A biografia de Mário Vargas Llosa, Nobel em 2010, é algo espantoso. Após concorrer à presidência do Peru, no começo da década de 1990, os anos de militância pela esquerda foram por água abaixo. A sua decepção – ou seria guinada à outra direção? – foi muito parecida à qual Fernando Gabeira foi submetido. A derrota para Fujimori fez com que o escritor tivesse de deixar o país e se exilasse em Paris. A ferida ainda está aberta. Cinco Esquinas (Alfaguara, 213 páginas), que acaba de ser lançado no Brasil, não deixa ninguém mentir.
O ex-presidente peruano, que por pouco não emplacou sua herdeira no “trono”, é a figura central do romance, que o apresenta como chantagista. Como Umberto Eco em Número Zero, Llosa constrói, via jornais, uma grande rede de intrigas. Para o escritor, inimigo do peito de García Márquez, a era do fujimorismo foi o grande câncer peruano, um investimento que, em vez de saldar débitos, deixou uma grande dívida – metaforicamente falando.
Mais que literatura, Cinco Esquinas é um grande acerto de contas político e uma catarse do autor.
Ao mesmo tempo, o livro é um manifesto saudosista. Cinco Esquinas é um bairro de Lima, uma espécie de ágora da intelectualidade limenha, e que foi frequentado por Llosa na juventude. É ali que estão os seus personagens: figuras do jornalismo sensacionalista. É como, pelas mãos de Fujimori, todos os dias nas redações nascesse um Bebê Diabo – caso célebre da imprensa falaciosa brasileira.
Sem erro, Cinco Esquinas é um livro politicamente engajado e com um objetivo único: revisitar e revirar a história mal resolvida do autor e também de seu país.

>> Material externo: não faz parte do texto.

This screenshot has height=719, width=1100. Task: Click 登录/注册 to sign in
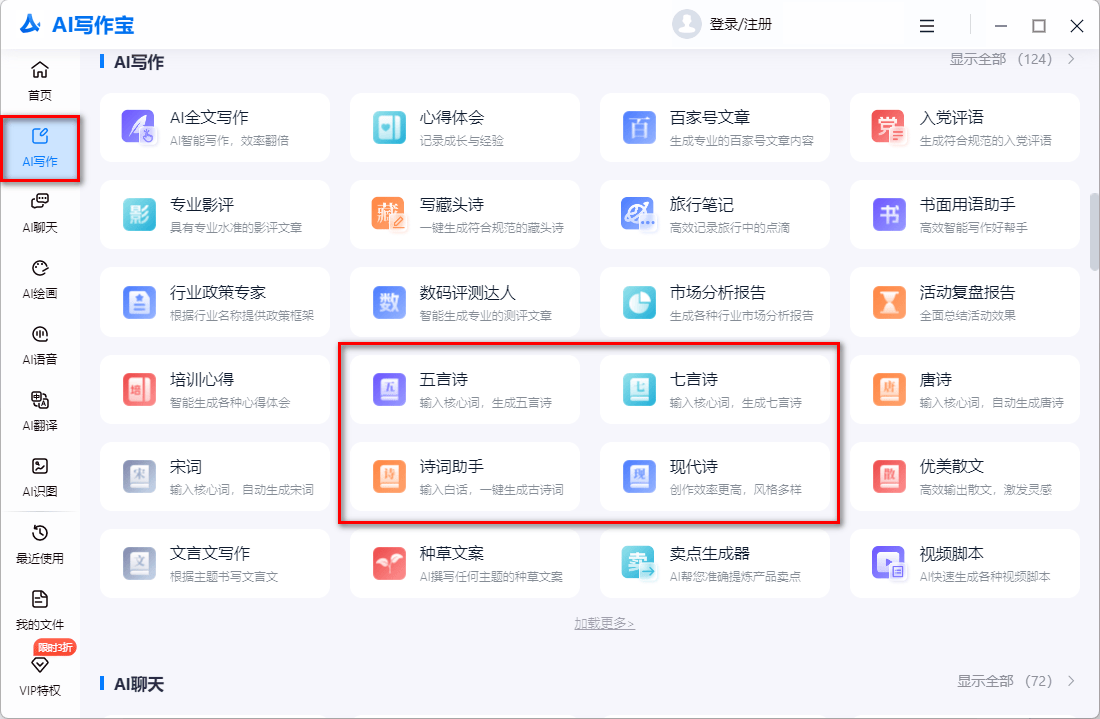(740, 25)
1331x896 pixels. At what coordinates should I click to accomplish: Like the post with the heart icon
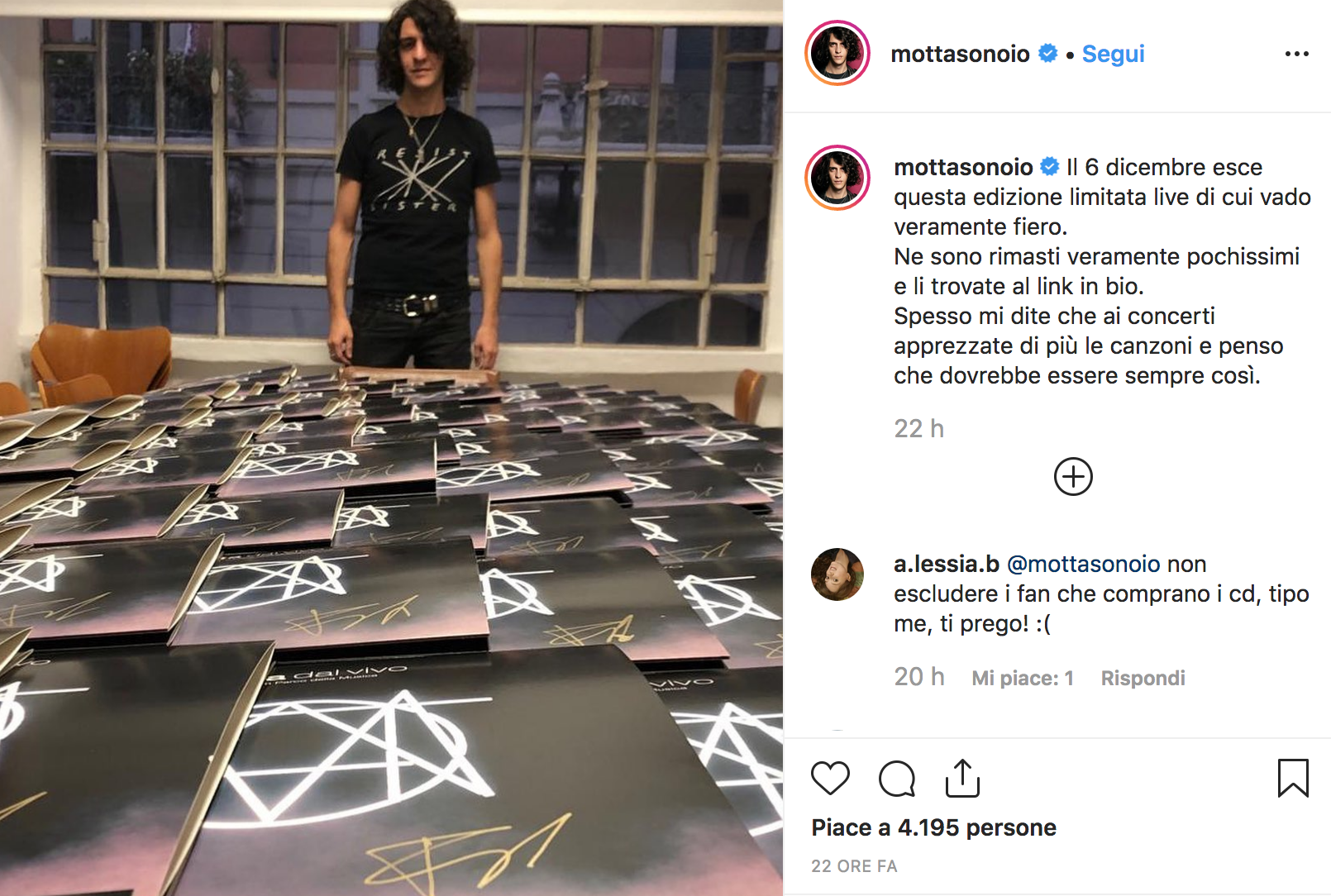pos(830,779)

Não existe a utopia dos primeiros escritos de Llosa, mas ainda resiste a beleza de um trabalho bem lapidado – ainda que carregado de certa ideologia.
Peso político
O envolvimento de Llosa com a política não vai eclipsar sua literatura, mas dá certo peso ao que tem escrito. Amigo pessoal do presidente Pedro Pablo Kuczynski, o autor de A Casa Verde e Conversas na Catedral vê o governo como uma oportunidade de colocar o povo peruano à margem do que Fujimori legou. Sobre a delicada situação da democracia brasileira, Llosa é cauteloso e, em entrevista à Folha de S. Paulo, disse esperar uma renovação após a saída da presidenta Dilma.
Por outro lado, o Nobel coloca em seu texto a necessidade de respeitar a memória das quase 100 mil vítimas deixadas pelo Estado entre 1990 e 2000. Da mesma maneira que Kleber Mendonça Filho fez de seu Aquarius uma voz contra a tomada de poder peemedebista, Llosa transformou seu livro em um manifesto contra aquilo que ele não acredita. Mais que literatura, Cinco Esquinas é um grande acerto de contas político e uma catarse do autor.